> **Task**
Without including any pictures, write out the listing below exactly.

> **Data for the task**
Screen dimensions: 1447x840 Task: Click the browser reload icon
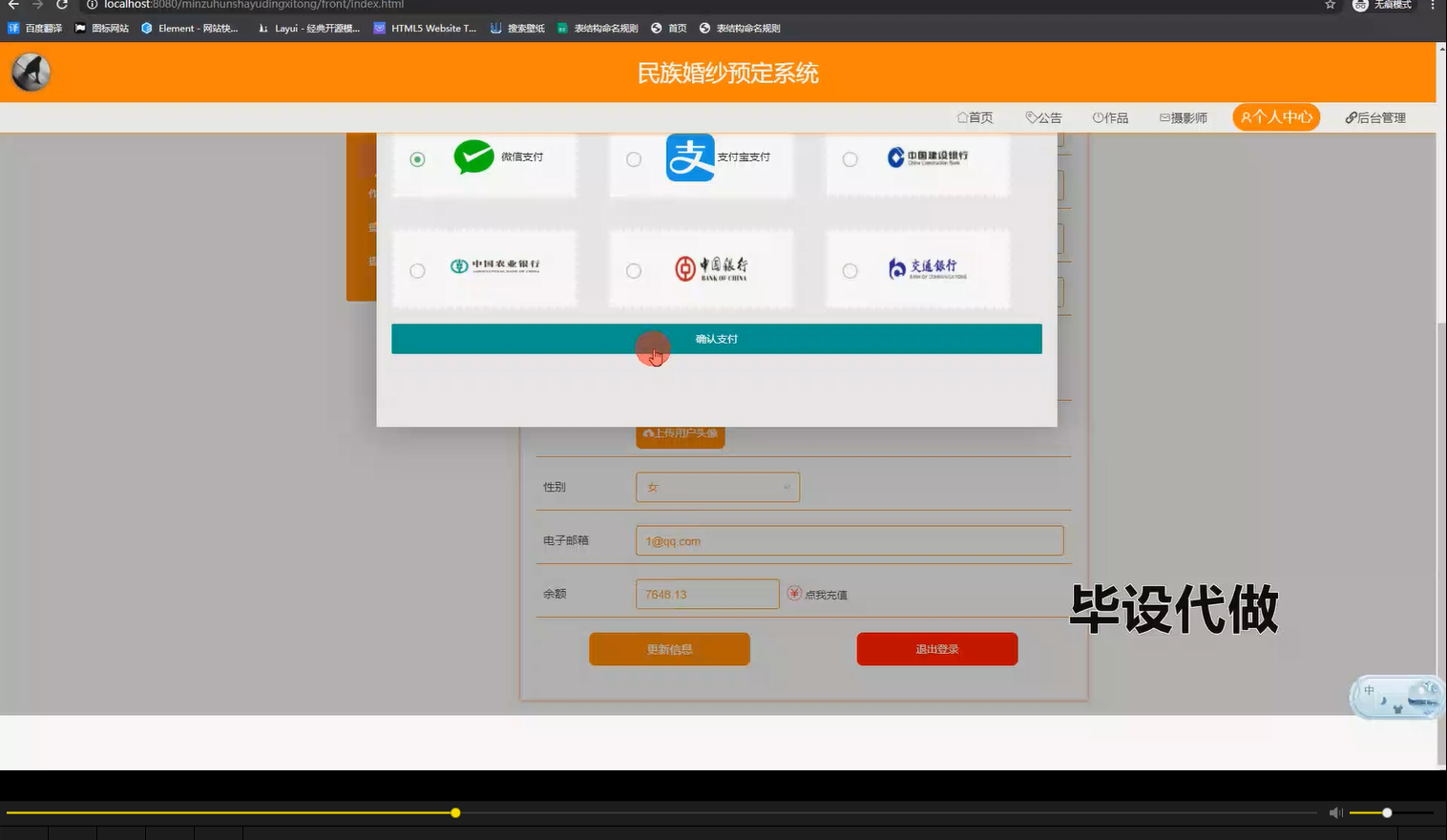61,5
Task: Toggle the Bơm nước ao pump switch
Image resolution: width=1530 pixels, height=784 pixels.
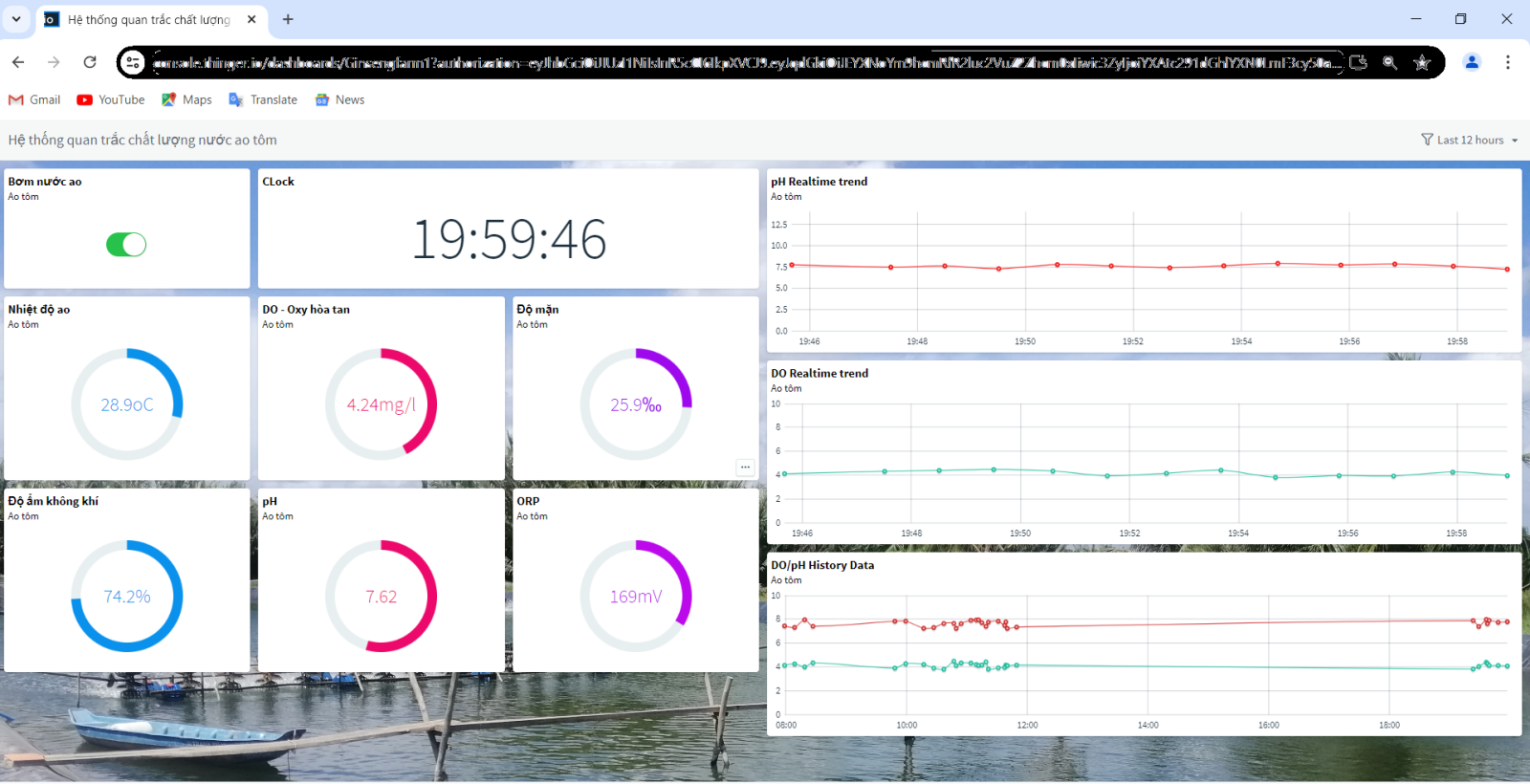Action: tap(126, 245)
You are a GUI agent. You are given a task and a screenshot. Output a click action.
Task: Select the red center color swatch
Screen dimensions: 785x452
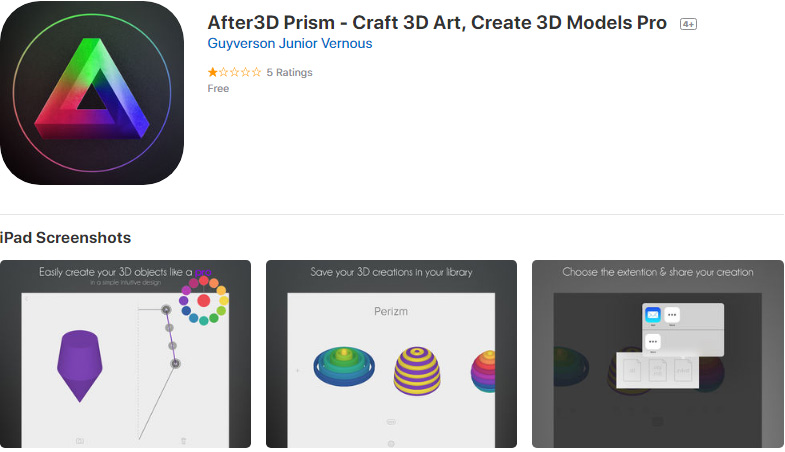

> **Exercise answer**
Screen dimensions: 1447x840 Task: Click the browser reload icon
61,5
Task: Toggle the Bơm nước ao pump switch
Image resolution: width=1530 pixels, height=784 pixels.
Action: tap(126, 245)
You are a GUI agent. You are given a task and a screenshot. Output a click action.
Task: Select the red center color swatch
Screen dimensions: 785x452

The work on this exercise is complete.